La question de savoir comment (c'est-à-dire aux dépens de qui) les fermes peuvent être "agrandies" n'est pas prise en compte. Conformément au fantasme néolibéral de la "prospérité pour tous", Zelensky et son entourage ont promis que tous les Ukrainiens s'enrichiraient en vendant des terres, tout en valorisant l'idée de croissance ("agrandir les fermes"). Étant donné que la quantité de terres est limitée et que l'agrandissement des propriétés de quelqu'un signifie inévitablement la diminution de celles d'un autre, la promesse d'enrichissement général faite par Zelensky semble être une autre construction euphémisante cachant l'essence de sa réforme néolibérale, qui a peu à voir avec le bien-être général de tous les Ukrainiens.
L'idée de croissance, présentée comme une antithèse de l'étatisme soviétique, a été au cœur de toutes les constructions discursives des proches alliés de Zelensky. Comme l'a dit Honcharuk (2019) en s'adressant à des agrariens lors d'une conférence sur la réforme agraire, "Pour que notre pays soit prospère, nous devons avoir une croissance de 5 à 7 % par an. Pour cela, nous avons désespérément besoin de lever toutes les restrictions soviétiques que nous avons actuellement. La restriction qui existe sur la vente réelle et légale des terres est l'une d'entre elles". [Для того, щоб наша країна була успішною, нам треба зростати 5–7 відсотків на рік. Для того, щоб зростати 5–7 відсотків на рік, нам вкрай необхідно познімати всі ті радянські обмеження, які у нас зараз існують. Обмеження, яке існує на реальний, легальний продаж землі—це один з них]. (Honcharuk, 2019, 11:05-11:30)

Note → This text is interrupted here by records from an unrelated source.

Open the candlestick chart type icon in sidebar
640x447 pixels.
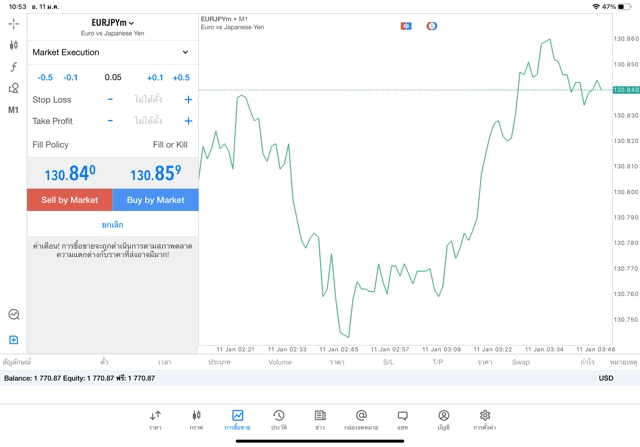13,45
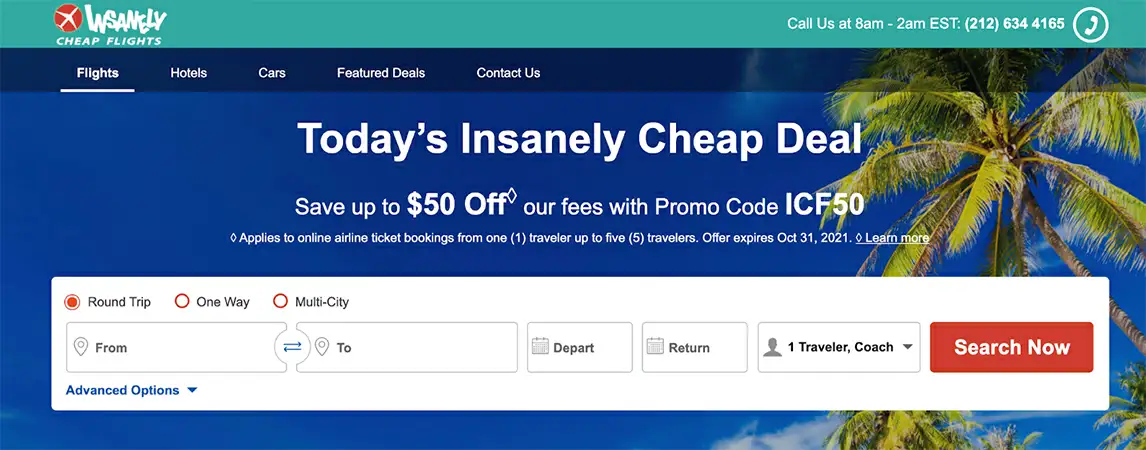The height and width of the screenshot is (450, 1146).
Task: Click the traveler person icon
Action: point(772,347)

Comme dans les exemples évoqués précédemment, la logique de la construction de M. Honcharuk ne résiste pas à un examen critique. Il y a eu plusieurs années dans l'histoire de l'Ukraine post-soviétique où la croissance annuelle du PIB était supérieure à 5 %, l'objectif minimum fixé par M. Honcharuk ; ces années étaient de 2000 à 2004, 2006 et 2007, et 2011. En 2006 et 2007, la croissance du PIB a été de plus de 7 % ; en 2001 et 2003, de plus de 9 % ; et en 2004, de près de 12 % (Banque mondiale, n/d).

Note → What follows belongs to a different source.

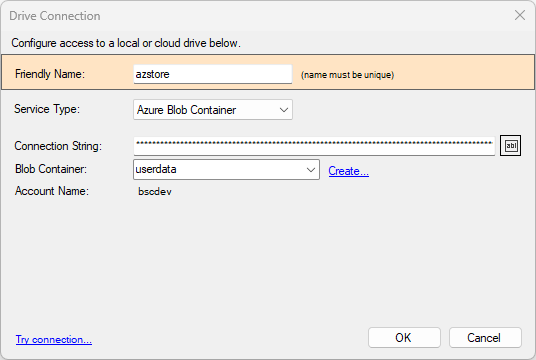Viewport: 536px width, 360px height.
Task: Open the Service Type dropdown
Action: 213,110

Apparemment, les ventes de terres n'étaient pas nécessaires pour que cette croissance du PIB ait lieu, contrairement à ce que prétend Honcharuk. Ce qui était nécessaire, c'était le développement du potentiel industriel de l'Ukraine, que le pays a hérité de l'Union soviétique - un secteur économique dans lequel la plupart des "serviteurs", y compris Honcharuk, n'ont aucune expertise. Le déclin de la production industrielle sous le règne des "serviteurs" est éloquent : en avril 2020, lorsque le gouvernement d'Honcharuk a été démis, elle avait atteint le point de -16% (BNE Intellinews, 2020). Le discours des "serviteurs" sur l'abandon de la condition de "sovok" a non seulement euphémisé l'essence néolibérale de leurs réformes, mais a également masqué le fait que, malgré leurs prouesses en matière de spéculation financière, ils étaient incompétents pour gérer l'économie régionale.